16. The multivalent CBM or CBM polymer of claim 14, wherein the two or more CBM molecules are the CBM40 molecules derived from Vibrio cholerae or Clostridium perfringens.

17. A method of generating a carbohydrate binding molecule (CBM) polymer, said method comprising the steps of:

(a) ligating CBM encoding nucleotide sequences; and

(b) expressing the ligated CBM nucleotide sequences to generate a CBM polymer.

18. A method of screening for or identifying carbohydrate binding molecules (CBM) potentially useful in the treatment of diseases and/or conditions, said method comprising the steps of:

(i) contacting a CBM or CBM polymer with a cell in the presence of a pathogen known to bind or infect said cell;

(ii) identifying those cells to which the pathogen has bound or which the pathogen has infected; and

(iii) comparing the results with a standard or control assay in which no CBM or CBM polymer has been added;

wherein a decrease in the number of cells to which the pathogen has bound or a decrease in the number of cells infected by the pathogen relative to the control assay, indicates a CBM or CBM polymer potentially useful in the treatment of a disease and/or condition caused or contributed to by that pathogen.
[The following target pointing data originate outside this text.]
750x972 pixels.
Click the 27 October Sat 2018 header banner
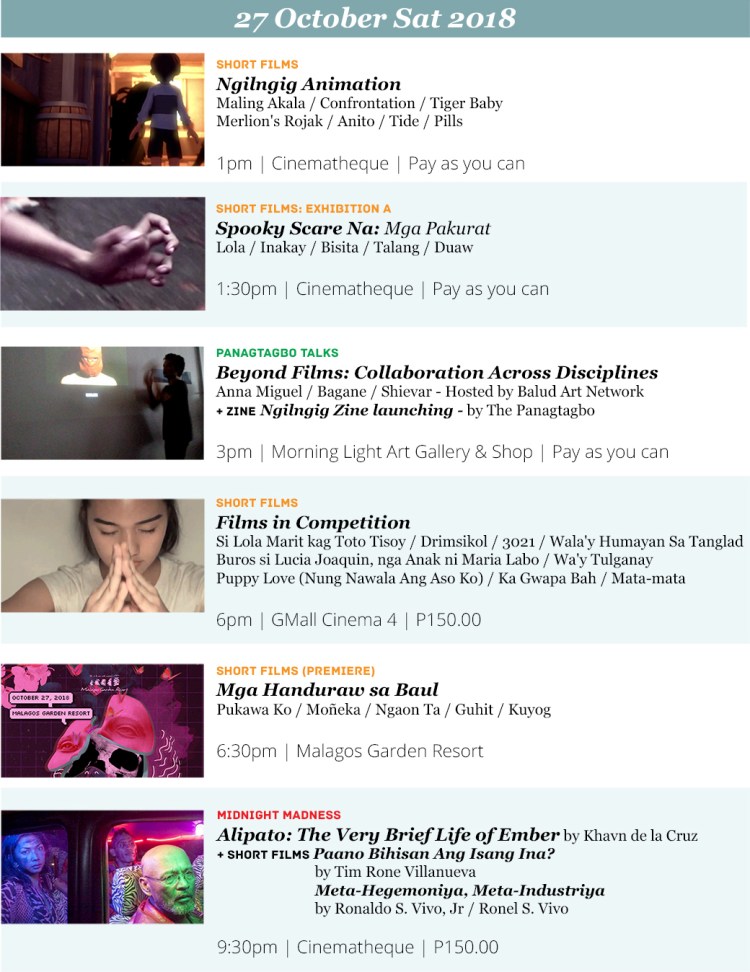(x=375, y=19)
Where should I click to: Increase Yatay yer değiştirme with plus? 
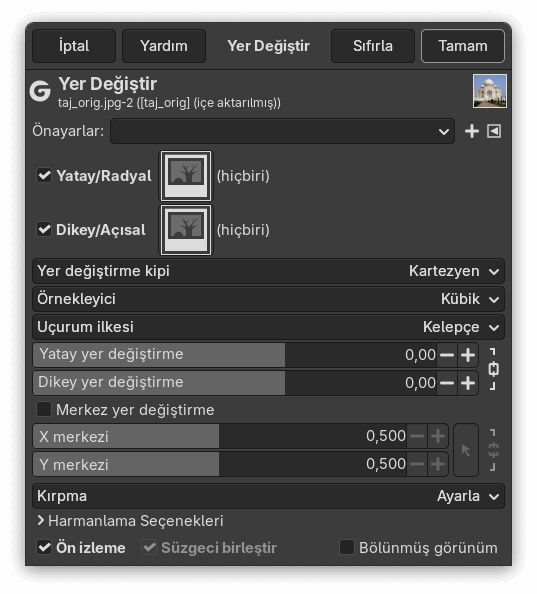pos(468,355)
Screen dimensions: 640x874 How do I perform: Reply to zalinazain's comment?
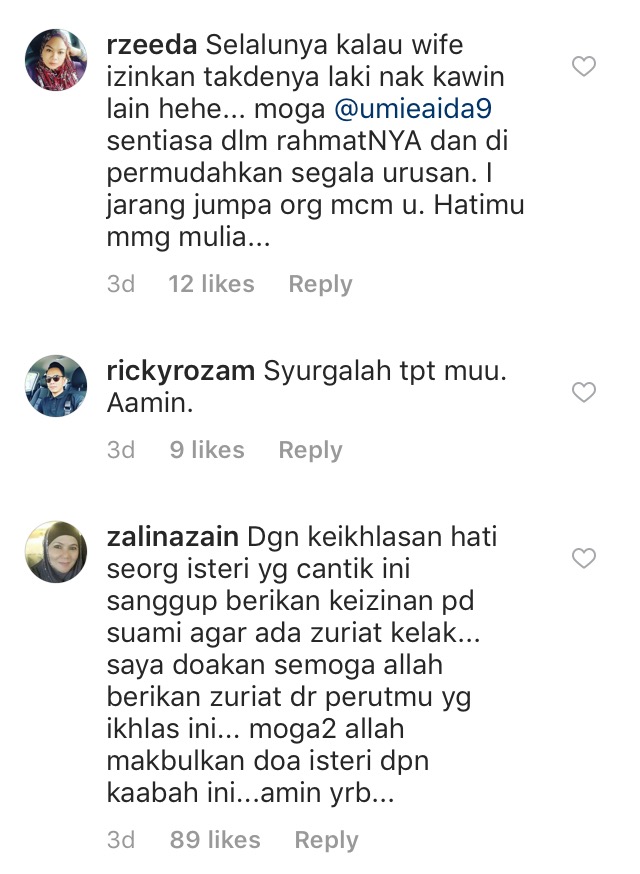click(x=326, y=840)
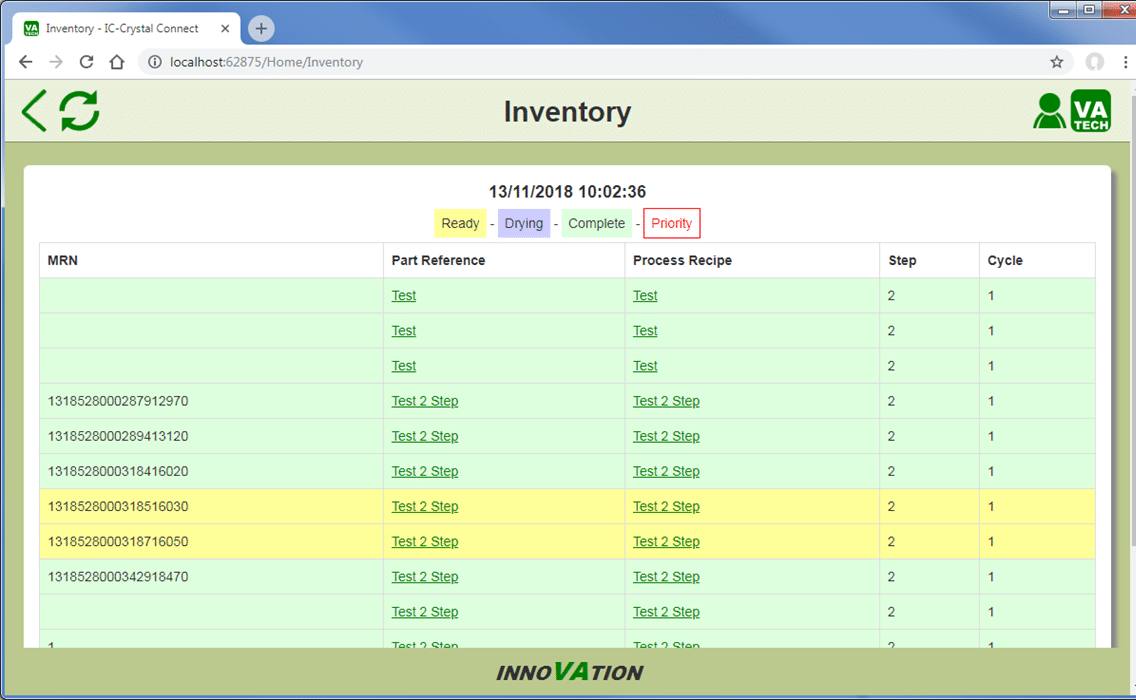Open Test link in first row Part Reference
1136x700 pixels.
click(404, 296)
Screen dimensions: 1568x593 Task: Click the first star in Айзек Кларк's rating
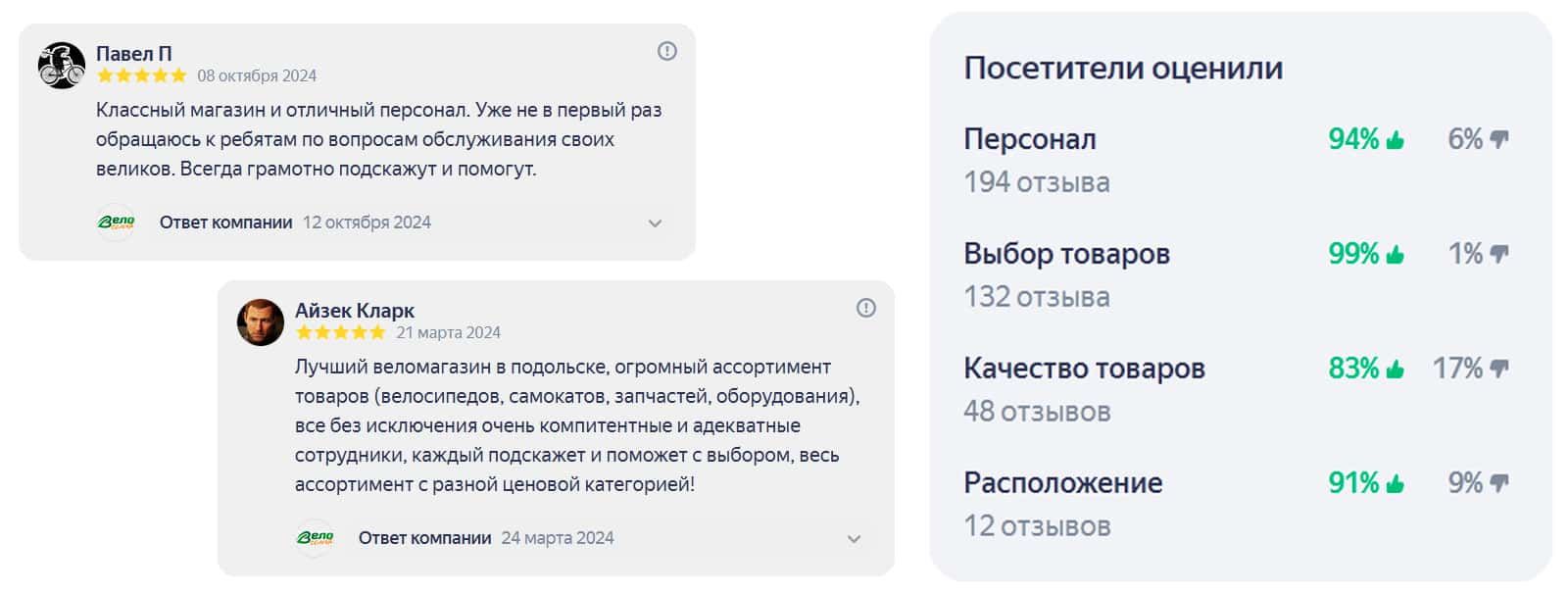coord(304,332)
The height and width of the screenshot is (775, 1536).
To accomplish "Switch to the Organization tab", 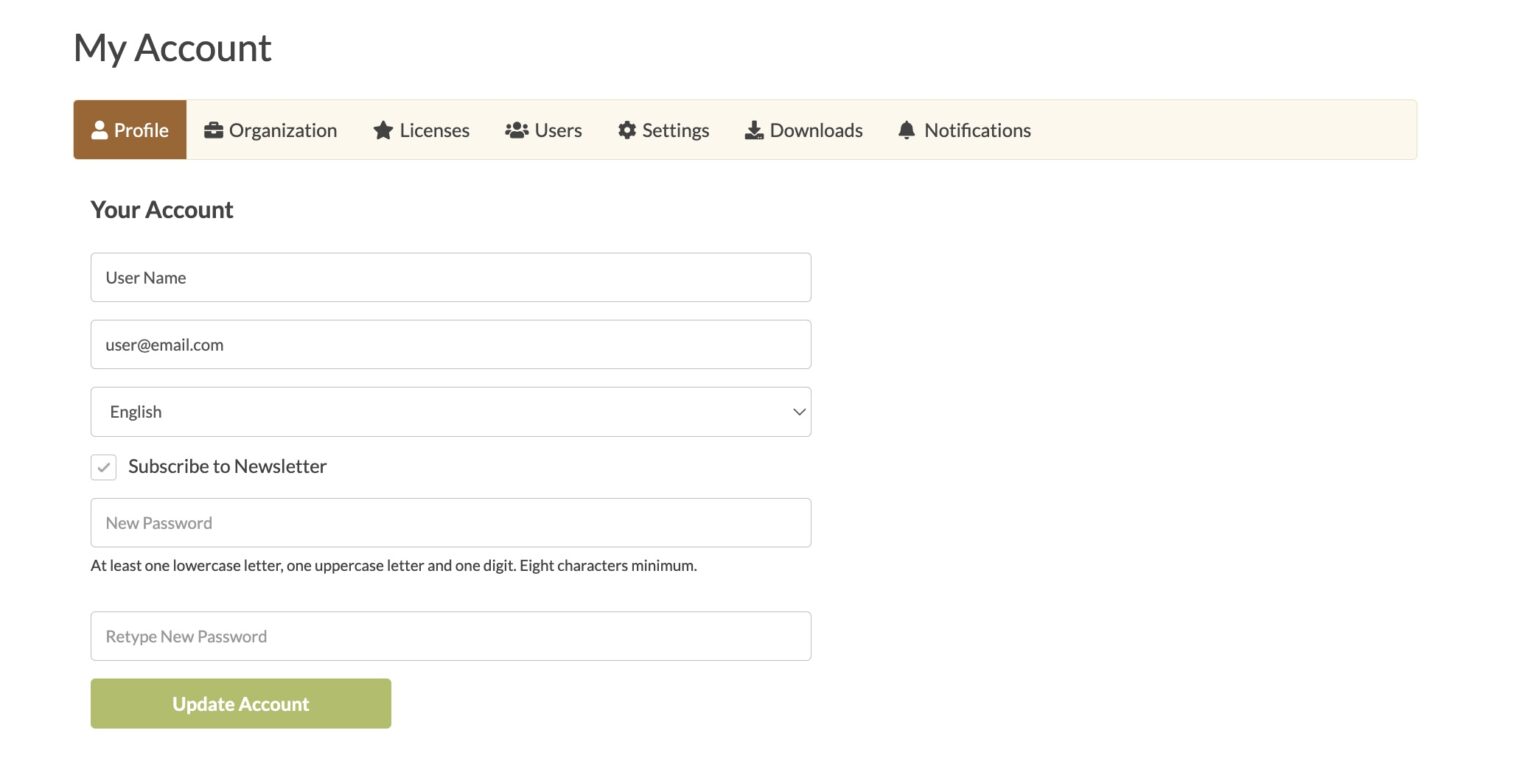I will coord(270,129).
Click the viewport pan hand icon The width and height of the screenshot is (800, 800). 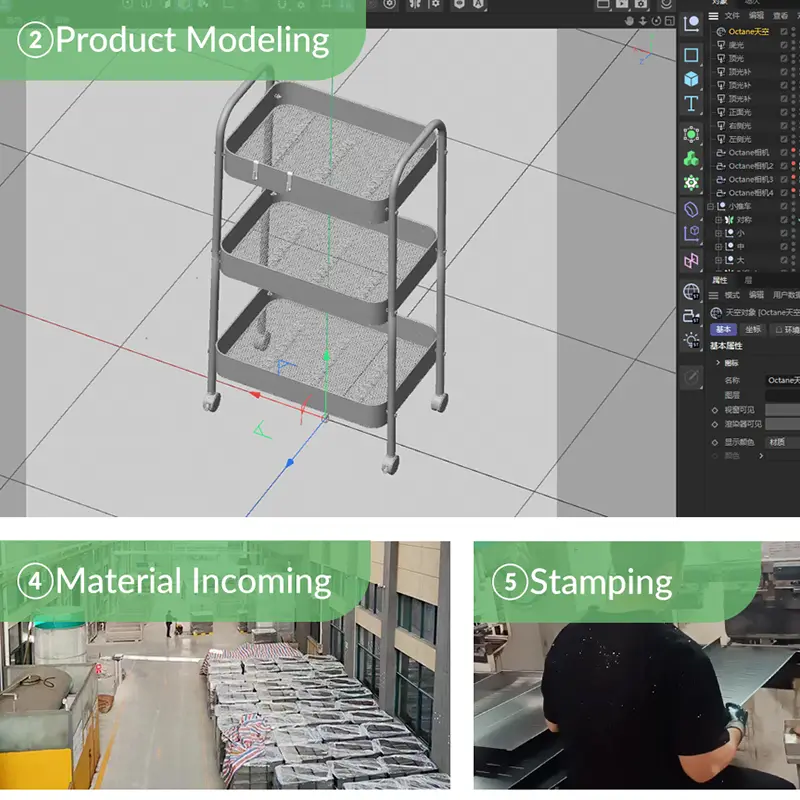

19. A method of screening, identifying, detecting, labeling and/or tagging a carbohydrate in a sample, said method comprising the step of:

(a) contacting a sample with a carbohydrate binding molecule (CBM) or CBM polymer, under conditions suitable to permit binding between the CBM/CBM polymer and the carbohydrate(s) it/they bind or have affinity for;

(b) removing unbound CBM or CBM polymer; and

(c) detecting bound CBM or CBM polymer.

20. The method of claim 19, wherein the sample comprises cells derived from a tissue biopsy, scraping or secretion.

21. The composition claim 3, wherein the CBM or CBM polymer is modified to include a moiety to be delivered to a cell.

22. The method of claim 5 wherein the CBM or CBM polymer is modified to include a moiety to be delivered to a cell.

23. The composition of claim 14, wherein the multivalent CBM or CBM polymer is modified to include a moiety to be delivered to a cell.

24. The method of claim 17, wherein the CBM polymer is further modified to include a moiety to be delivered to a cell.

25. The pharmaceutical composition of claim 3 wherein the CBM, multivalent CBM or CBM polymer belongs to, or comprises, the family 40 CMBs.

26. The pharmaceutical composition of claim 3, wherein the CBM, multivalent CBM or CBM polymer is, or comprises CBM40 derived from Vibrio cholerae or Clostridium perfringens.